Wild-harvested wakame export venture progresses

Wakame Fresh directors Lance Townsend, left, and Lucas Evans cutting up 'undaria' seaweed in the Coromandel Harbour.

A venture to export high quality, edible seaweed ‘wakame’ from the Coromandel Harbour to Japan is making good progress.

Coromandel Town company Wakame Fresh this year received a government grant to help it turn a particular type of seaweed, undaria, which grows on mussel barge lines, into a premium edible export product (wakame).

Undaria is an invasive seaweed and is often referred to as the gorse of the sea as it is a scourge for the mussel industry, clogging the lines around the mussel farms.

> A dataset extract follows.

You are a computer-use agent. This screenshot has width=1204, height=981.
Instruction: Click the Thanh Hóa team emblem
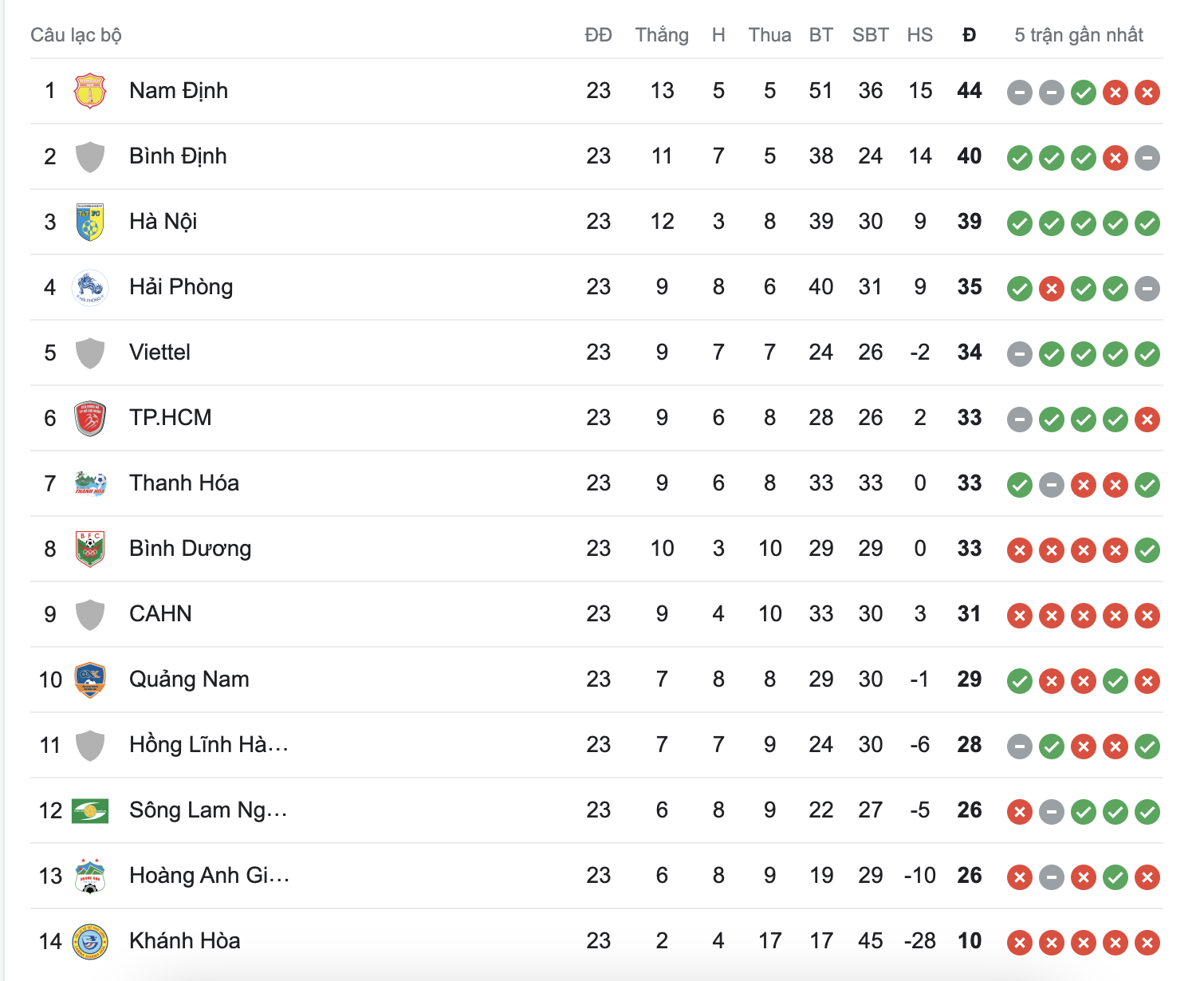point(90,483)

However, the edible seaweed is a delicacy in markets in Japan, where it is known as ‘wakame’.

Coromandel Town-based Wakame Fresh has received $75.000 from the Government’s $40 million-a-year Sustainable Food and Fibre Futures Fund (SFF Futures) to investigate the commercial viability of harvesting, processing and exporting the edible seaweed to Japan – where quality wakame is in short supply. Read more here.

In December 2019, Thames Coromandel District Council hosted a gathering of key representatives from the aquaculture industry, government, iwi and universities, where Wakame Fresh managing director Lucas Evans presented a report on the feasibility of exporting Wakame to Japan.

"The Japanese seaweed market has an estimated annual value of more than $US 2 billion and there's a real opportunity for our Coromandel product to be a high-value offering," says Lucas.

"The feasibility report had led to a rapid increase in our knowledge and understanding of the salted wakame market in Japan and the methods available to produce this in New Zealand.

“This project is a significant initiative relating to the development of the New Zealand seaweed sector that offers economic, social, cultural and environmental benefits, not only to the Thames-Coromandel District but also nationally.

“The feasibility study, which was presented to stakeholders, identifies the significant challenges for New Zealand to overcome, including distance to market, knowledge of production techniques and the market, and competitors who have production cost advantages along with centuries of accumulated experience," says Lucas.

"Given the track record New Zealand has of innovating to solve problems and develop new aquaculture solutions, Wakame Fresh remains optimistic we can overcome many of these challenges. It will require significant investment of resources, time and energy, but the potential benefits available to New Zealand if this commercial application of undaria is indeed viable, will be significant."

Next year, Wakame Fresh will build on its 2019 research with a commercial pilot programme within the Hauraki Gulf.

Council has supported Wakame Fresh in developing initial contacts for the funding opportunities and by helping locate a suitable site at Coromandel Town to base its processing operations, along with hosting the December gathering to mark completion of the feasibility study.